Wednesday, March 26, 2014

Semester 2 of "Wired For Art" #MakerEd

We began semester 2 - a new round of "Wired For Art" - back in the beginning of February, with a few tweaks to get the kids' skills built up a bit more before launching into their personal projects.  Here's been our structure so far:

Week 1 - MakeyMakey intro and playtime
Week 2 - Intro to parallel v series circuits with alligator clip wires and LEDs
Week 3 - Coppertape circuit art
Week 4 - finish coppertape circuits and install laptop updates in prep for 3D printing

(Week 5 hasn't happened yet... we've lost a couple weeks due to student conference days and a student musical performance, but it will be a guest-speaker workshop on 3D printing, and their last teacher-directed project will be a soft circuit cuff with a personal 3D designed/printed "medallion" to hold the LED... Gonna be rad!)

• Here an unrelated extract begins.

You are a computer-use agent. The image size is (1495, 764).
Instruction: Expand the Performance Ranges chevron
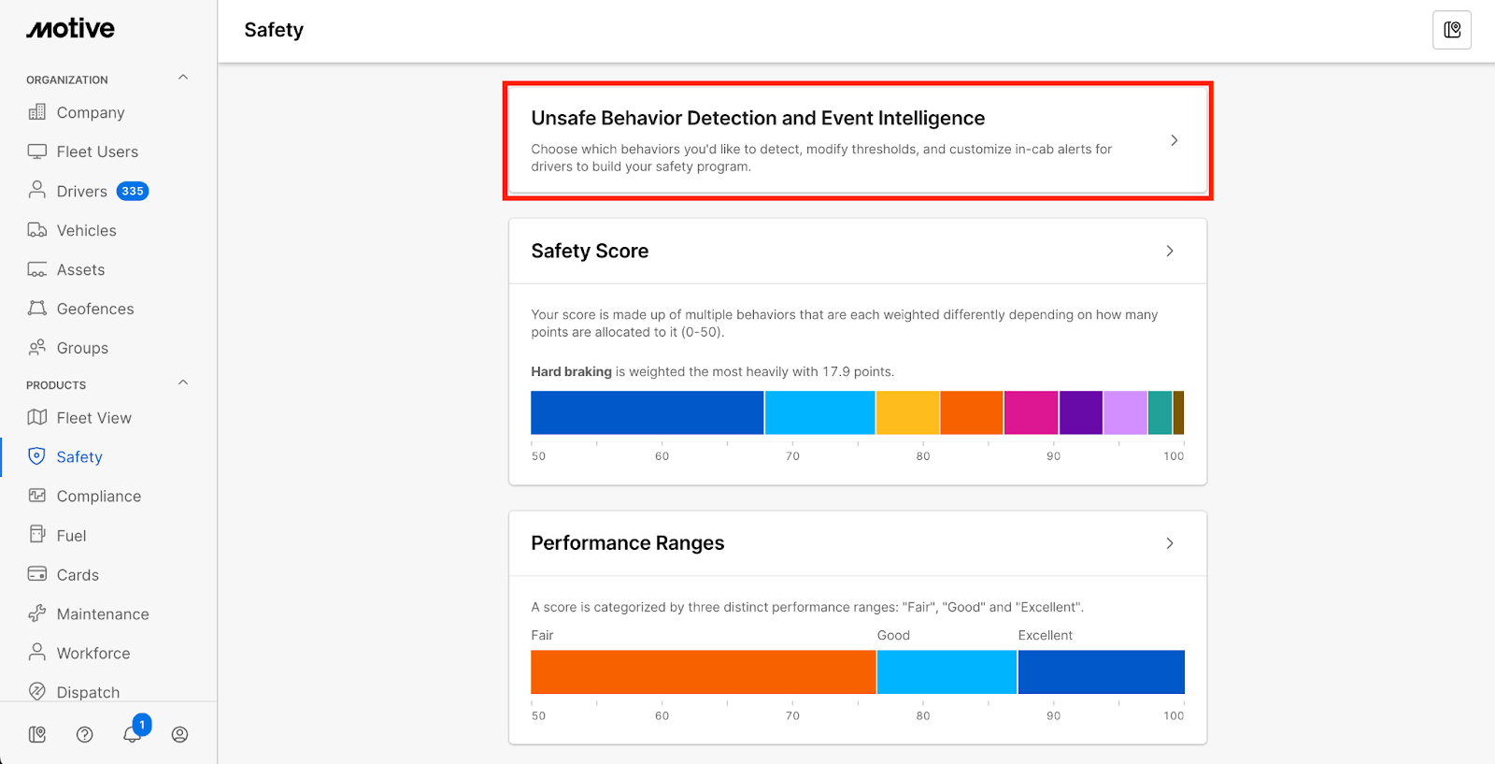[x=1170, y=543]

Here are some of our outcomes so far:

MakeyMakey intro and playtime:

Coppertape Circuit Art! (Yes, that's a light-up "POOP" in the bottom left corner of the collage.)


  1. Awesome! How do you give your students feedback on projects like this?

  2. Hi Heather! We don't give much in the way of formal feedback at this point... More informal, ongoing revisiting of developing craftsmanship expectations, support in mastering circuitry concepts, etc. It's interesting how differently I think about feedback in this "fine arts" class vs my more academic "science" class...

  3. Nice projects. Your copper tape LEDs look gorgeous. Did they use bone folders or popsicle sticks? I will be field testing pop up card LEDs next week at my school and doing a 30 minute workshop at Jaymes school in NYC on the 12th. Any tips are welcome. Thanks Jenny Howland

  4. Hi Jenny! We haven't used bone folders or anything to smooth out the copper... it has stayed smooth pretty easily! A couple tips:
    - put copper tape under AND over the LED leads to get a stronger current
    - encourage folks to get creative with their "switches." Folding over a corner of the paper doesn't always work excellently. See the Pokemon buttons and the "taco" above!
    - have LOTS of coin cell batteries on hand, because sometimes it takes several of them to get enough voltage. Our awesome pack-rat maintenance guy bought several thousand hearing aid batteries at some going-out-of-business sale for like $20, and now we're using those!